The device I tested has a beautiful brushed metal case that sits snugly around the Gorilla Glass screen. It’s a sealed design and the battery is not removeable, though the fast charge feature works as advertised. The gently curved device is 7.2mm at the centre, tapering off to 2.65mm at its edges. The metal casing is available in four colours, gold, grey, silver and rose, and the device ships with its own folding case.
Earlier Huawei phones introduced on the local market were somewhat behind the curve in their deployment of Android versions, but the Mate S runs Android 5 (Lollipop) with an upgrade path to the next generation Marshmallow release.
The device I tested was the 32GB model with 3GB of RAM and proved as brisk and responsive as any top of the line smartphone I’m familiar with.
The Mate S offers a range of features, including fingerprint identification (which also offers secondary input in regular use), and a knuckle based input option that’s a bit odd until you give it a try.
The Android installation is straightforward, with only a few Huawei specific touches.
Most installations of the software separate the application installation space from the home screen, but there seems to be no way to remove an app from one of the screens without uninstalling or removing it from the device.
Which kind of makes sense, except that Huawei adds a host of add-on software that you may not be interested in, including several damnable Gameloft game demos that all call for money to be useful.

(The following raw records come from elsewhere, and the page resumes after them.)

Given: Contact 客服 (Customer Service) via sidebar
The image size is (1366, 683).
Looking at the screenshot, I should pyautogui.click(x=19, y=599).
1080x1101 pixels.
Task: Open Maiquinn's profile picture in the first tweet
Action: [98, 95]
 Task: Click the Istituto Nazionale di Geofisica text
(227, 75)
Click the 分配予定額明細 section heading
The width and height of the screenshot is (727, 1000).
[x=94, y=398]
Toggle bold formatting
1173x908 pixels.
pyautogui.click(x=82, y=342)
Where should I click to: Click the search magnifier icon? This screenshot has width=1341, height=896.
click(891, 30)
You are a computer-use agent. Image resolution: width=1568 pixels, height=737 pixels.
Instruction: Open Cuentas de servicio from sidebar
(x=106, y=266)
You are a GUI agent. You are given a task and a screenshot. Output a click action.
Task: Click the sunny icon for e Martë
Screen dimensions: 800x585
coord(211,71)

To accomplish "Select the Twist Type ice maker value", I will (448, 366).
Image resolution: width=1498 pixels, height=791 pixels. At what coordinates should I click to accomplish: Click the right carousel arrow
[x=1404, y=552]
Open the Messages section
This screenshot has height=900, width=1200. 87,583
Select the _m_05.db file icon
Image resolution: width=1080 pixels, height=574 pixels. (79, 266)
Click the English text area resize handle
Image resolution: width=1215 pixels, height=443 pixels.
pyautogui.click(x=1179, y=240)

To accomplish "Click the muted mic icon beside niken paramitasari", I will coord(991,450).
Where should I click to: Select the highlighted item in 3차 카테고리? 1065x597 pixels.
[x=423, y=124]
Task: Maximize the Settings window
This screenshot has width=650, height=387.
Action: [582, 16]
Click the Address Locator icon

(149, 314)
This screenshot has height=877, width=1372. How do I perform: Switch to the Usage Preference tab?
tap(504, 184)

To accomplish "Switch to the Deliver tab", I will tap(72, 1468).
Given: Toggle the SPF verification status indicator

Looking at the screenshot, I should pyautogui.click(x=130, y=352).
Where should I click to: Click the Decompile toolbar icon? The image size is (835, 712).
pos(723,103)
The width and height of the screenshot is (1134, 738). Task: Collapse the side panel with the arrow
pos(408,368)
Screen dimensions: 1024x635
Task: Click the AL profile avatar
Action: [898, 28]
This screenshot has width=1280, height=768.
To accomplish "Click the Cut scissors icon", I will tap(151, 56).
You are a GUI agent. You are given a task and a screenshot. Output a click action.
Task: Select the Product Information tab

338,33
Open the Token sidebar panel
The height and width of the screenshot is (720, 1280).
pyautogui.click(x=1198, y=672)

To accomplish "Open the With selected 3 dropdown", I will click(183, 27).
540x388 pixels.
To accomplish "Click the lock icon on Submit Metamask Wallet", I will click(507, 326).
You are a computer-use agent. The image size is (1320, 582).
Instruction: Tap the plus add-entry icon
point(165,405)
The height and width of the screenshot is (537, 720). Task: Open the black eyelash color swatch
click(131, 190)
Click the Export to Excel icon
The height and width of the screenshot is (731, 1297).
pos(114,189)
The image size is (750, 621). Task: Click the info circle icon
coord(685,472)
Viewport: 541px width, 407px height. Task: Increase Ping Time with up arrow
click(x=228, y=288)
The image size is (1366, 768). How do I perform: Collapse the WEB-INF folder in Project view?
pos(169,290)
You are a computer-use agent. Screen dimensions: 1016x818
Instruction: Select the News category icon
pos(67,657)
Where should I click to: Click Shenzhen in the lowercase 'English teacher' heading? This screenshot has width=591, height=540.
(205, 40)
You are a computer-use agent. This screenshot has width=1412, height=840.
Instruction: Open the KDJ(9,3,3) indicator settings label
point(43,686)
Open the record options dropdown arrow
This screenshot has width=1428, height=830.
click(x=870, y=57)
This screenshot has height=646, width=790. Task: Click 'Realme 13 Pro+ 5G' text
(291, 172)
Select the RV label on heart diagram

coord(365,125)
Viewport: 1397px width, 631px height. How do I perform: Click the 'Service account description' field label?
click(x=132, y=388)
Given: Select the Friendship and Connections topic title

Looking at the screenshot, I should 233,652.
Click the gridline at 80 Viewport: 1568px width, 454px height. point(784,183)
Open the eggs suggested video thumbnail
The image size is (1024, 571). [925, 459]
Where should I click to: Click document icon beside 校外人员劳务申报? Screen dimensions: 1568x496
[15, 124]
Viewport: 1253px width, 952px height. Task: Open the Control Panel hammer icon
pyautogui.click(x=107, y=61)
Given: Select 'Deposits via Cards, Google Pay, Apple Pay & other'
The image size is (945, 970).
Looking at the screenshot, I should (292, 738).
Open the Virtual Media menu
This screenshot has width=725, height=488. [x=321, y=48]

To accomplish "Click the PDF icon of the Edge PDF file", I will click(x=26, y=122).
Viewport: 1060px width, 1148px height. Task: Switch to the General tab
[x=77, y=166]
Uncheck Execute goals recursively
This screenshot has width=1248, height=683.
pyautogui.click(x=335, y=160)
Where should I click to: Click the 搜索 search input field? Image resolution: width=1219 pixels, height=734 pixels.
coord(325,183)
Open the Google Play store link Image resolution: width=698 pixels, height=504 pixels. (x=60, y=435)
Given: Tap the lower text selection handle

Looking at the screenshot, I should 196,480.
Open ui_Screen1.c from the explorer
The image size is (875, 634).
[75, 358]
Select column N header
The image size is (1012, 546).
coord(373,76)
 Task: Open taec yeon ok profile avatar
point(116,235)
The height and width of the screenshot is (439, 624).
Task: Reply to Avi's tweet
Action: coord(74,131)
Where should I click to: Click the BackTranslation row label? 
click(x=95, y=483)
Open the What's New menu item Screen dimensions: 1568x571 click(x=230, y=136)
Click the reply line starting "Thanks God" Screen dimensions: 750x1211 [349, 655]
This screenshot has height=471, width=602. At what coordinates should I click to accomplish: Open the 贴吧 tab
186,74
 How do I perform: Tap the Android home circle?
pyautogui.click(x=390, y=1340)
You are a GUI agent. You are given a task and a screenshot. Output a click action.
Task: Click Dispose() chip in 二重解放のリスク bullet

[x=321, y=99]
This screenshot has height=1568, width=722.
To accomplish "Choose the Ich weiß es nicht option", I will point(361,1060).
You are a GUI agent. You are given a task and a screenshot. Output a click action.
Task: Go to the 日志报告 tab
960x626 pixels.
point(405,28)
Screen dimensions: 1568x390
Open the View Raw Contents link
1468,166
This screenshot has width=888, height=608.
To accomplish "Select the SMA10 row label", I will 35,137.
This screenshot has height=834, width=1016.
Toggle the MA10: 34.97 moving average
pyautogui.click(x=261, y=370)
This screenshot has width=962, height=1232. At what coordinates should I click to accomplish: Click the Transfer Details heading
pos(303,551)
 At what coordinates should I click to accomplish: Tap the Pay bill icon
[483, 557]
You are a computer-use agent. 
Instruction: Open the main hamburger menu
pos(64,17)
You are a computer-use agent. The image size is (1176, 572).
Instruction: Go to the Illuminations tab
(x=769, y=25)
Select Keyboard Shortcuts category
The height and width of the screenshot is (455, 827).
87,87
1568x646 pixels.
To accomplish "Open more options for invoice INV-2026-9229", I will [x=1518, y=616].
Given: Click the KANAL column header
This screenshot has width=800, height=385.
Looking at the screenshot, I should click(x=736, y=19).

These seem to be removable; other preinstalled apps are not.
The addition of all this crapware might be a good idea for most of the markets that Huawei targets with its devices, but it’s terribly out of place in a phone that’s so decisively aimed upmarket.
The camera lags a bit behind in the smartphone megapixel race at 13MP, but it offers all the features of comparable Android smartphones, including a professional mode that allows control over all the camera’s exposure parameters except for aperture, which is fixed at f2.
The 5.5 inch screen packs in 1080 x 1920 pixels with a pixel density of 401 pixels per inch, a bit behind its competitors in the market who tend toward densities of 500 and above, but the difference won’t be visible to most users.
The phone does include one particularly appealing feature that it’s peers don’t offer anymore. Alongside the nano SIM slot on its removable tray is a space for a Micro SD card, making the Mate S one of the few storage upgradeable smartphones aimed at the top of the market.
The Mate S was released in T&T in December 2015 following its introduction in Berlin in September of that year.
The phone is available from bMobile at a price of $4199 for prepaid customers.